03/03/2013

1.1.2 Lès fieûs d' costumes / Les fabricants de costumes: louweû / "louageur"

Les servants du dieu Gille à Binche: les Louageurs (suite 2), in : MA, 5, 1981, p.94

 

Terminant mon enquête sur les louageurs, j'ai rencontré le fils de Clovis Kersten, Carl lui aussi depuis peu dans le métier.

 

Q.   Il y a peu de temps que vous êtes dans le métier ?

R. Oui, je commence à travailler, mes parents, eux, ont été élevés là dedans, pourtant papa, lui, faisait des boutonnières pour les tailleurs à domicile, seulement ce métier-là disparaît de plus en plus de notre ville, et lors­que Madame Colaert est décédée, mes parents ont repris les chapeaux de Paysans, ensuite ils ont fait le costume de Gille et maintenant, je continue avec eux.

 

Q. Les chapeaux de Paysan n'ont pas changé ? Et les fleurs où les com­mandez-vous ?

R. A Bruges, c'est les mêmes que celles se trouvant sur les coiffes des Gilles ; nous travaillons toujours d'une manière artisanale c'est long de faire un costume.

 

Q.   Les formes des motifs vous ont-elles été imposées ?
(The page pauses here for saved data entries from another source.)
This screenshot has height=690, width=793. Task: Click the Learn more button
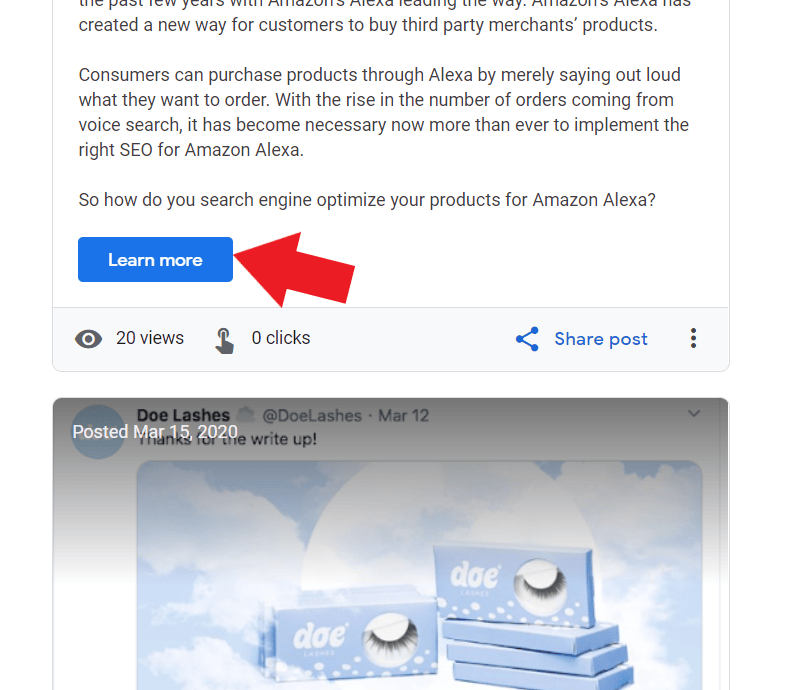(x=155, y=260)
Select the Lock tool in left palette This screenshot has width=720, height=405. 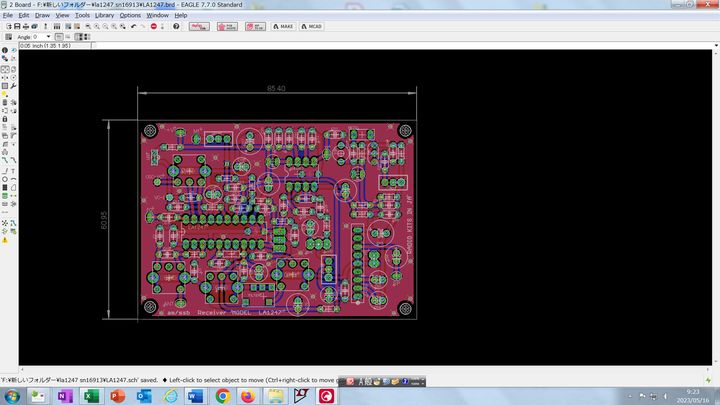pos(5,119)
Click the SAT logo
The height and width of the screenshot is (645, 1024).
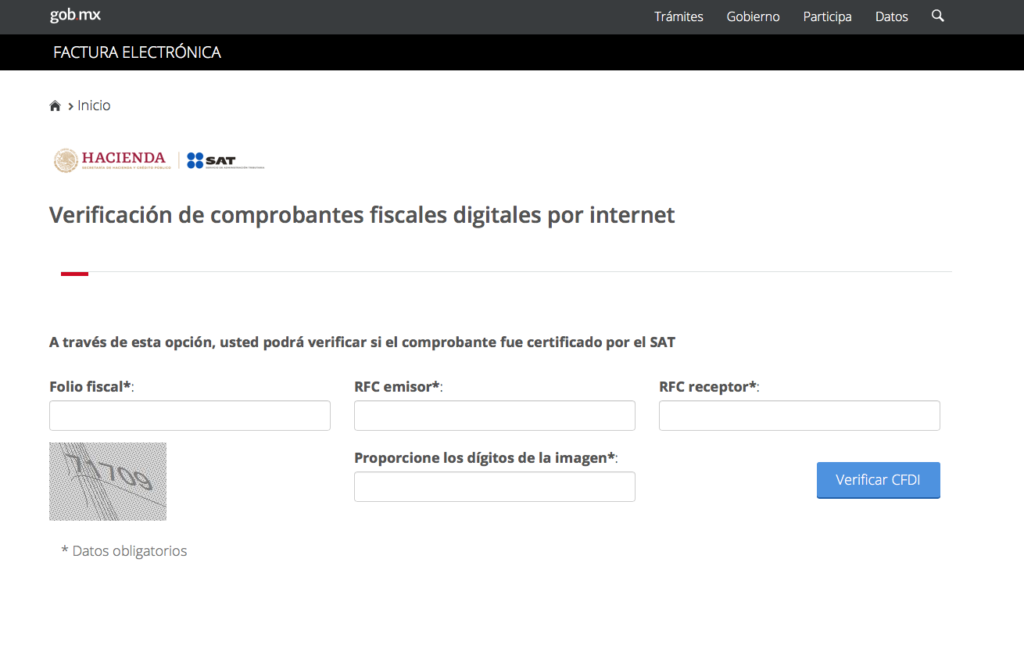[225, 160]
R. Non, c'est toujours les mêmes que ceux de mon grand-père, nous n'avons rien changé.

 

Q.   Pour le travail des plumes, qui s'en occupe ?

R. Pour le blanchissement et les teintures des plumes, c'est moi qui m'en occupe, ainsi que la préparation des couleurs, c'est-à-dire que je possède les couleurs de base, et je cherche moi-même les couleurs à donner, je ne fais jamais les mêmes, je cherche encore à les améliorer.

 

Q.   Combien de plumes à vos chapeaux ?

R.    Grand-père en mettait 9, nous 12, c'est plus joli, ils sont plus fournis.

 

Q.   C'est votre grand-père qui vous a appris ?

R.    Oui, un peu, le reste nous l'apprenons avec le temps.

 

Q.   Vous êtes nombreux à travailler sur les costumes ?

R. Non, mes parents, moi, et les parents de ma fiancée qui aident aussi. (Entretemps la maman de Cari est entrée et je lui ai posé cette question)

 

Q.   Que représente pour vous, madame, de faire des chapeaux ?

R. C'est beaucoup d'ennuis, beaucoup de mal, ceux qui nous les louent ne se rendent pas compte de cela, c'est comme les chapeaux de Paysans, les plumes reviennent quelques fois toutes détruites nous sommes parfois découragés et surtout pour le prix que nous les louons, ils ne sont faits que pour eux, enfin c'est difficile.